Le Conseil constitutionnel est composé de 9 membres nommés pour neuf ans. Les membres sont désignés par le Président de la République, le Président du Sénat et le Président de l’Assemblée nationale. Le Conseil se renouvelle par tiers tous les trois ans. Le mandat des conseillers n'est pas renouvelable. Les anciens Présidents de la République font, de droit, partie du Conseil constitutionnel.

Lorsqu'il est saisi de la constitutionnalité d'une loi avant sa promulgation, le Conseil doit statuer dans le délai d'un mois ou de huit jours en cas d'urgence.

Cela a été récemment le cas sur deux projets de loi :

Le 9 août, le secrétariat général du Conseil constitutionnel a enregistré une saisine présentée par au moins 60 députés sur la loi pour la confiance dans la vie politique.

Le 10 août, le secrétariat général du Conseil constitutionnel a enregistré une saisine transmise par le Premier ministre sur la loi organique pour la confiance dans la vie politique.

 

          I- Sa compétence juridictionnelle comprend deux contentieux distincts :

1. Un contentieux normatif

Juge de la constitutionnalité des lois, le Conseil constitutionnel exerce soit un contrôle a priori, soit un contrôle a posteriori.

Cela signifie qu’il peut agir avant ou après la promulgation (sa mise en œuvre) de la loi, selon des procédures différentes. 

     Avant la promulgation :

Le Conseil constitutionnel est obligatoirement saisi des lois organiques avant leur promulgation  (C’est le cas pour la saisine du 10 août). Il peut également être saisi d'un engagement international avant son approbation / sa ratification. 

Pour les lois ordinaires, le Conseil peut être saisi d'une loi avant sa promulgation.

La saisine se fait selon des modalités variables en fonction de l'acte contrôlé : soit par une autorité politique (Président de la République, Premier ministre, président de l'Assemblée nationale ou du Sénat), soit par 60 députés ou 60 sénateurs au moins. (C’est le cas pour la saisine du 9 août)

     Après la promulgation :

Depuis 2010, le Conseil constitutionnel, sur renvoi du Conseil d'État ou de la Cour de cassation, a désormais la possibilité de contrôler si une disposition législative déjà en application (déjà promulguée) porte atteinte aux droits et libertés garantis par la Constitution.

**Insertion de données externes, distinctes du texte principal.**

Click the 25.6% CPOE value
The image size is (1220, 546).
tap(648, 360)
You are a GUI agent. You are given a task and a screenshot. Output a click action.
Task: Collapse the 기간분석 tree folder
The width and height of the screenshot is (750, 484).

On parle de question prioritaire de constitutionnalité (QPC).

Le Conseil constitutionnel est également :

- le juge de la répartition des compétences entre la loi et le règlement.

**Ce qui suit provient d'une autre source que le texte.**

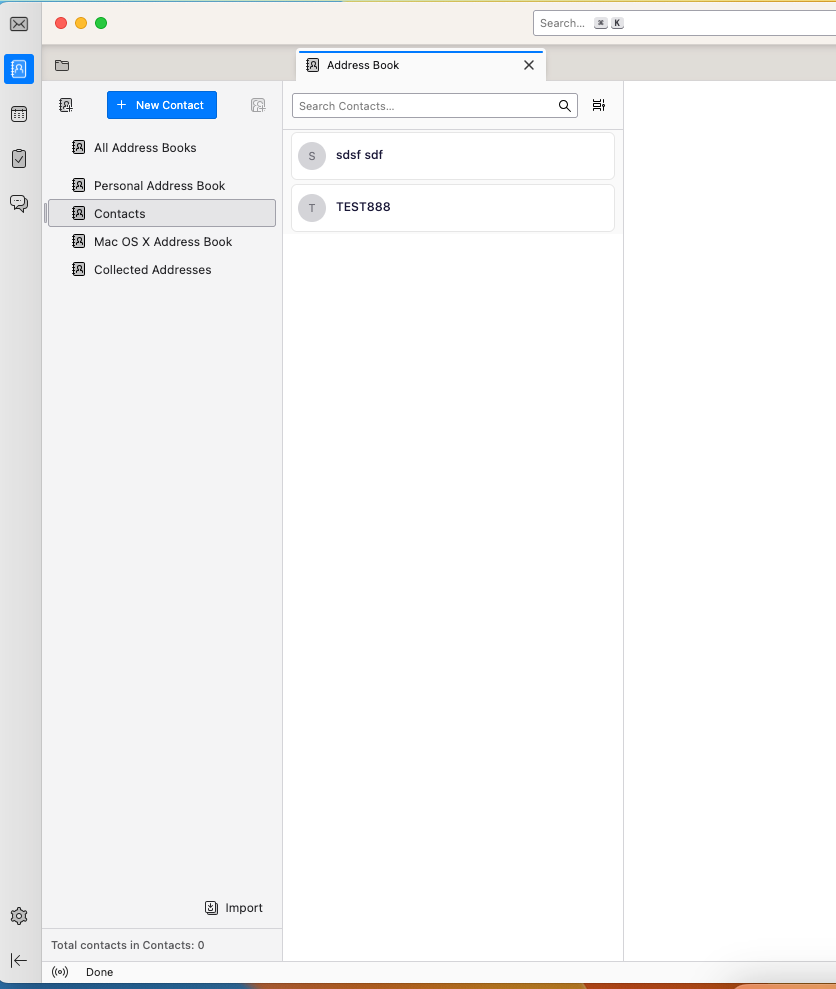Toggle the folder pane with the folder icon
This screenshot has width=836, height=989.
pos(62,65)
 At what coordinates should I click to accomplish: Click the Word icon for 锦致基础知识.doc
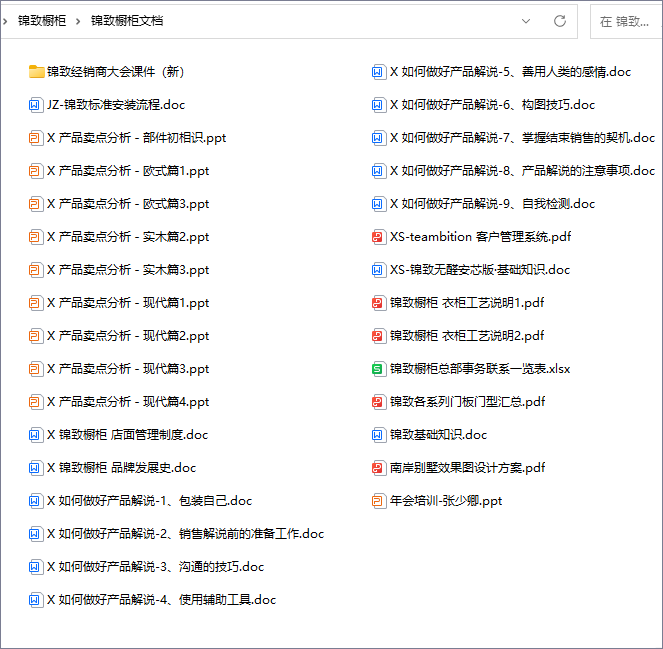tap(378, 435)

Il peut être saisi, soit en cours de discussion parlementaire par le président de l'assemblée intéressée ou le Premier ministre, soit a posteriori par ce dernier pour déclasser une disposition législative, c'est-à-dire modifier par décret une telle disposition dont le contenu est de nature réglementaire.

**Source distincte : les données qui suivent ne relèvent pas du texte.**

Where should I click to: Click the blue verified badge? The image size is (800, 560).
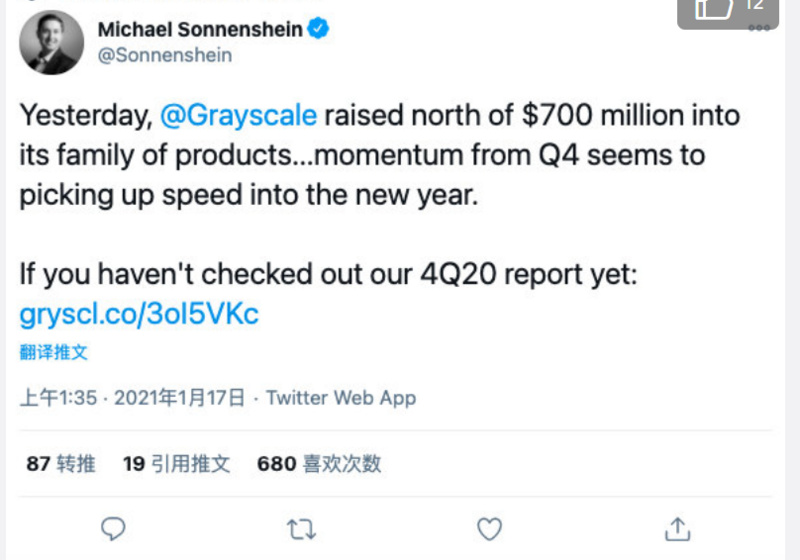(x=318, y=29)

- le juge de la répartition des compétences entre l'État et certaines collectivités d'outre-mer (à ce jour : Polynésie française, Saint-Barthélemy et Saint-Martin).

 2. Un contentieux électoral et référendaire

Le Conseil constitutionnel veille à la régularité de l'élection du Président de la République et des opérations de référendum, dont il proclame les résultats.

Il est juge de la régularité de l'élection des parlementaires, et donc de leur éligibilité ; il intervient également lorsqu'un parlementaire se trouve, ou est susceptible de se trouver, dans un cas d'incompatibilité.

          II- Une compétence consultative

Le Conseil constitutionnel émet un avis lorsqu'il est consulté par le chef de l'État sur la mise en œuvre de l'article 16 de la Constitution et ultérieurement sur les décisions prises dans ce cadre. Par ailleurs, le Gouvernement consulte le Conseil sur les textes relatifs à l'organisation du scrutin pour l'élection du Président de la République et le référendum.

Pour finir... 

Les décisions s'imposent aux pouvoirs publics et à toutes les autorités administratives et juridictionnelles. Elles ne sont susceptibles d'aucun recours.

Les décisions de conformité concernant les lois organiques ou ordinaires peuvent conduire à la censure totale ou partielle de la loi.

Si le Conseil constitutionnel estime qu'un engagement international comporte une clause contraire à la Constitution, l'autorisation de ratifier ou d'approuver cet engagement international ne peut intervenir qu'après révision de la Constitution.